Но пану Юрию исполнилось лишь сорок восемь, и еще два года назад ему давали десятком меньше. В нем всегда было много мальчишеского. Отец любил шутить, был способен на самые неожиданные проделки. Это он в молодые годы, едва только слетел с могилевского губернаторства Михаил Муравьев, приехал к его преемнику, Егору Бажанову, в накладных усах, в бороде и с копной волос – под видом витебского архиерея – и, не дав никому повода усомниться в своей принадлежности к церкви, спорил по вопросам богословия. Потом они с Бажановым стали друзьями. И это пан Юрий устроил однажды так, что единственный заяц, убитый на охоте известным хвастуном и вралем Вирским, держал в лапках записку с надписью: «За что?!».
В окрестностях Копыся водились чрезвычайно редкие черные зайцы. И это отец в сговоре со скорняком Вежи, знаменитым мастером, уверил одного из Витахмовичей, Симона, что бывают зайцы и полосатые, и в докозательство этого показал шкурку и сказал, что за второй экземпляр не пожалеет и тысячи рублей. Симон целый год днями и ночами таскался по известковым пустошам возле Романовичей, спал в халупах пастухов или просто под чистым небом, пил козье молоко и, конечно же, ничего не убил. Зато вылечился от туберкулеза.
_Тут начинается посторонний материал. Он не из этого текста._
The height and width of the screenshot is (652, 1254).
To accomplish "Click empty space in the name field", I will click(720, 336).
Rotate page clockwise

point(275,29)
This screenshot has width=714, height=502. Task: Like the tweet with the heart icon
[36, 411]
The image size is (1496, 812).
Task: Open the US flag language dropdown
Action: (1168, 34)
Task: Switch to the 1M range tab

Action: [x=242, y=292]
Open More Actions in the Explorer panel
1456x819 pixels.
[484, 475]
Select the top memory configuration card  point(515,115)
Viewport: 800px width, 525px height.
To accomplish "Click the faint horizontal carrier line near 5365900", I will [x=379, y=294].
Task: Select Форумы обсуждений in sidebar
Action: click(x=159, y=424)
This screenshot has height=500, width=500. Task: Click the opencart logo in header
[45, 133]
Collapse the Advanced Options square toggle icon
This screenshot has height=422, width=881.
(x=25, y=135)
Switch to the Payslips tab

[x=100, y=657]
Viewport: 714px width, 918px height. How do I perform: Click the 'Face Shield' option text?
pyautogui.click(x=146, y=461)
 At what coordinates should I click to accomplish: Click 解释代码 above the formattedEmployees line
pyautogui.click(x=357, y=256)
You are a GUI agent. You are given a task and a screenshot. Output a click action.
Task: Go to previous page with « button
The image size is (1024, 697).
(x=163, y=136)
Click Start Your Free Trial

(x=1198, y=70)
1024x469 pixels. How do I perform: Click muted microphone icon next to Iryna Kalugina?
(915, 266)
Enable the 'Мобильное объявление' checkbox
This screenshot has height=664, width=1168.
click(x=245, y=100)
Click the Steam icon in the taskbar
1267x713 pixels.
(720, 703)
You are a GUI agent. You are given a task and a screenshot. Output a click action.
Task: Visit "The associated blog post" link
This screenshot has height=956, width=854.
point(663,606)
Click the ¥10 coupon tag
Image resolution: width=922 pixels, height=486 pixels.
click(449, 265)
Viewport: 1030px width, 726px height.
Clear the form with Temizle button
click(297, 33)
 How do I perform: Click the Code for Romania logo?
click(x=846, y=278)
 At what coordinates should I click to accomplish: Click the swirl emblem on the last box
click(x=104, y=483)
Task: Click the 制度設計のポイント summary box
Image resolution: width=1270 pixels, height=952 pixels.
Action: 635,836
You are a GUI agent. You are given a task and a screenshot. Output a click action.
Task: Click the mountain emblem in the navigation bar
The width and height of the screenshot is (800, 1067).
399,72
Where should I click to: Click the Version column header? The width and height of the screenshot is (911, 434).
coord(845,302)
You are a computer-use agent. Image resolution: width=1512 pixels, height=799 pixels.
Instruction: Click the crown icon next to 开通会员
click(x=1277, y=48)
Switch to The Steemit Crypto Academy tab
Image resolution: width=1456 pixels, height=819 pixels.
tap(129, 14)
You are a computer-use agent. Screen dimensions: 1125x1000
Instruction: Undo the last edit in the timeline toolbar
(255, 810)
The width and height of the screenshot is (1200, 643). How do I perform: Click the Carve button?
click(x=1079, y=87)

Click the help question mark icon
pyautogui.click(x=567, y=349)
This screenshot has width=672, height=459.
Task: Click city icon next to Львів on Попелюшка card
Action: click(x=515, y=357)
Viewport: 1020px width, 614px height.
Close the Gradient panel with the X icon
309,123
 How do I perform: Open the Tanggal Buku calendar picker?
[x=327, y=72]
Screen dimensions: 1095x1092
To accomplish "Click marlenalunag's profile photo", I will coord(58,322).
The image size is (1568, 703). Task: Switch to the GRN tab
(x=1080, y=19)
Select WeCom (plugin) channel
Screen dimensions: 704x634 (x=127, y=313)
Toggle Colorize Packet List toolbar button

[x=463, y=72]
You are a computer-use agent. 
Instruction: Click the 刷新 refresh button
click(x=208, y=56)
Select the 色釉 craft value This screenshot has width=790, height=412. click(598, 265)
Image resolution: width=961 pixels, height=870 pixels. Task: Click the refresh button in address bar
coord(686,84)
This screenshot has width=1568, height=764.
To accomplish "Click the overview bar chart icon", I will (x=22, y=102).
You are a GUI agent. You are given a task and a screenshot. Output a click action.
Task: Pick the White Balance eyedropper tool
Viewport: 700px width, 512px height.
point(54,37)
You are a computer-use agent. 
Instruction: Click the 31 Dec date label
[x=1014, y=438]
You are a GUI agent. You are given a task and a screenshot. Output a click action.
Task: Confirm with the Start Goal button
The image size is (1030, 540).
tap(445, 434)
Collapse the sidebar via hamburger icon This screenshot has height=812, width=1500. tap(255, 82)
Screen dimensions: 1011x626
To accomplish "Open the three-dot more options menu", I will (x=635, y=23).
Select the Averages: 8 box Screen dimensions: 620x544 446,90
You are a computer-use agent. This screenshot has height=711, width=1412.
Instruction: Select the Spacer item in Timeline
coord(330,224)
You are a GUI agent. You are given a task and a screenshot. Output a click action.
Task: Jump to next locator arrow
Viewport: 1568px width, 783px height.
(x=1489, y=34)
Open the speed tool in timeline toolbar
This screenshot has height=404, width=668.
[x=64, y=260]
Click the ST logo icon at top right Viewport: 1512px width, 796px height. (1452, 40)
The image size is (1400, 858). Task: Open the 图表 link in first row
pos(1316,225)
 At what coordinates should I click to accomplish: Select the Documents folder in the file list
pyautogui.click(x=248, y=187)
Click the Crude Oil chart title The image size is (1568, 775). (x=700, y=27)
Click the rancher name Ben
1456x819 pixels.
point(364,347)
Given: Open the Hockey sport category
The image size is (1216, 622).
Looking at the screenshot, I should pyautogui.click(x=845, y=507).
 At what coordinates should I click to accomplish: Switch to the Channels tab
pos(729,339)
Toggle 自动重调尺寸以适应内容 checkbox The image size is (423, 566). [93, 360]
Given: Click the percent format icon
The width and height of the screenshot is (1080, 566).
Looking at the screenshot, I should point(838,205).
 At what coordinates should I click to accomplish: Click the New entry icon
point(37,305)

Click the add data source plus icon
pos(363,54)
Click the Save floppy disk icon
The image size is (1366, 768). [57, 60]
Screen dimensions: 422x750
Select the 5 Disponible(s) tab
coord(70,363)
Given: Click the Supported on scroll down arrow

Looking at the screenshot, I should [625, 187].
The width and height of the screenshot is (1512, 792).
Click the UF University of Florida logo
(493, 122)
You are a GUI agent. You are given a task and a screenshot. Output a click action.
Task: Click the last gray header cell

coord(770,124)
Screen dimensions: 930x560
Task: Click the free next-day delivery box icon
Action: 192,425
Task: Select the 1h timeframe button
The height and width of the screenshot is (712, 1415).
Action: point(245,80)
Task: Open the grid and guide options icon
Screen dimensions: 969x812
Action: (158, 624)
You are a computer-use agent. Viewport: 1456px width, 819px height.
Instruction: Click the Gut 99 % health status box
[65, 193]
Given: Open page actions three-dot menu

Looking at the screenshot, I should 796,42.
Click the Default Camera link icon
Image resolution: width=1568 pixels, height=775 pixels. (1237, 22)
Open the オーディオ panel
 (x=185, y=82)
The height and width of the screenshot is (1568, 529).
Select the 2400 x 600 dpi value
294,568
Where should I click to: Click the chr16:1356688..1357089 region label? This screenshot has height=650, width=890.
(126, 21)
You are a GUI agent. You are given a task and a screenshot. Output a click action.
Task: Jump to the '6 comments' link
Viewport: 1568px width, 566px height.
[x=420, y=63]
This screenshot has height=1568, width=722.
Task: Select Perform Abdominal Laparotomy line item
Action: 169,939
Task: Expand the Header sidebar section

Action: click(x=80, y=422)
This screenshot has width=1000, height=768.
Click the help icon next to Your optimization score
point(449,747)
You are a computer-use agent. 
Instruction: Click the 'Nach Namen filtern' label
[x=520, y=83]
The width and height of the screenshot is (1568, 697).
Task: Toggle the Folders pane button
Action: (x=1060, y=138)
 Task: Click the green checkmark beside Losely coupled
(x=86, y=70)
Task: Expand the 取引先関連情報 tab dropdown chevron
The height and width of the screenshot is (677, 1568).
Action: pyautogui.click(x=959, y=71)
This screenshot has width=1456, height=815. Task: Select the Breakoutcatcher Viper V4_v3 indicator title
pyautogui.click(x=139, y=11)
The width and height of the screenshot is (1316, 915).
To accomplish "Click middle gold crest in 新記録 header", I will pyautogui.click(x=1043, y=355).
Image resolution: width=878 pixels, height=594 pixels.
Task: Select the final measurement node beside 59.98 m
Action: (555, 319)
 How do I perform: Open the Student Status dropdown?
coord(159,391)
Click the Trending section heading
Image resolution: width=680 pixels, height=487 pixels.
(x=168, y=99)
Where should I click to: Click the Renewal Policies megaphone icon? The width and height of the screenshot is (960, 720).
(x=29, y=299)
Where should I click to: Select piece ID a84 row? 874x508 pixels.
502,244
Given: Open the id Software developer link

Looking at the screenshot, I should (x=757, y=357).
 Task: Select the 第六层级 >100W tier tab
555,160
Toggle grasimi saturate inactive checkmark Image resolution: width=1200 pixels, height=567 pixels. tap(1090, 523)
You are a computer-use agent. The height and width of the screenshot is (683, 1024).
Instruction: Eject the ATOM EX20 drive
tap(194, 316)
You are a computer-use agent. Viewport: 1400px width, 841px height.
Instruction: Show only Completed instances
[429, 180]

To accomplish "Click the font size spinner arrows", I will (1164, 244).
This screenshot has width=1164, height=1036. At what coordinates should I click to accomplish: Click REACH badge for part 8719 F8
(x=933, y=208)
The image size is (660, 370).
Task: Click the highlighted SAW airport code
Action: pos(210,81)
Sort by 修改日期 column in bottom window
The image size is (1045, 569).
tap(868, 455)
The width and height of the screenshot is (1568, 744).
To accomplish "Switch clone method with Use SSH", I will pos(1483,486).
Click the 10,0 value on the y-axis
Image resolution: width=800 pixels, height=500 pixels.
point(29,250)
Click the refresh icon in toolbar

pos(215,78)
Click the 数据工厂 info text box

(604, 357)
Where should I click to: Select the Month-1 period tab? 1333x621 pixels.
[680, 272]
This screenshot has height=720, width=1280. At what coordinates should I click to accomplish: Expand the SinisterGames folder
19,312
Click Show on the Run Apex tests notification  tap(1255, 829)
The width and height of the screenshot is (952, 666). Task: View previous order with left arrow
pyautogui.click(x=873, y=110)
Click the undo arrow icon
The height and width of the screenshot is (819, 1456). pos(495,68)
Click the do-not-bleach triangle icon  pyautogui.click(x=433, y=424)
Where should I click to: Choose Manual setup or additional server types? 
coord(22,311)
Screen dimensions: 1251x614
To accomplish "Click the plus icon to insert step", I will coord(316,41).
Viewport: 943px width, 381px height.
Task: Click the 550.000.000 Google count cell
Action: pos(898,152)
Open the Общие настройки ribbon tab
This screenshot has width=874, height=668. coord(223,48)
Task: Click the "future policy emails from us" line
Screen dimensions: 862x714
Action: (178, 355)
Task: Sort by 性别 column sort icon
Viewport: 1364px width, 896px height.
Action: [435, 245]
Теперь на пана Юрия больно было смотреть. В его глазах часто появлялись безразличие и пустота.
Оживал он только на охоте. Но и там однажды, когда ночевали у костра, чтоб утром идти флажить волков, не выдержал. Слушал-слушал сына, а потом тихо сказал:
– Окончена, брат, жизнь. Не так прожили. Еще лет двадцать тоски, а там и к пани Песоцкой в кровать.
– Отец, ты что?
– Не нужно все это никому. Ни эти реформы, когда вся эта механика требует молота, ни моя суета. Нич-чего!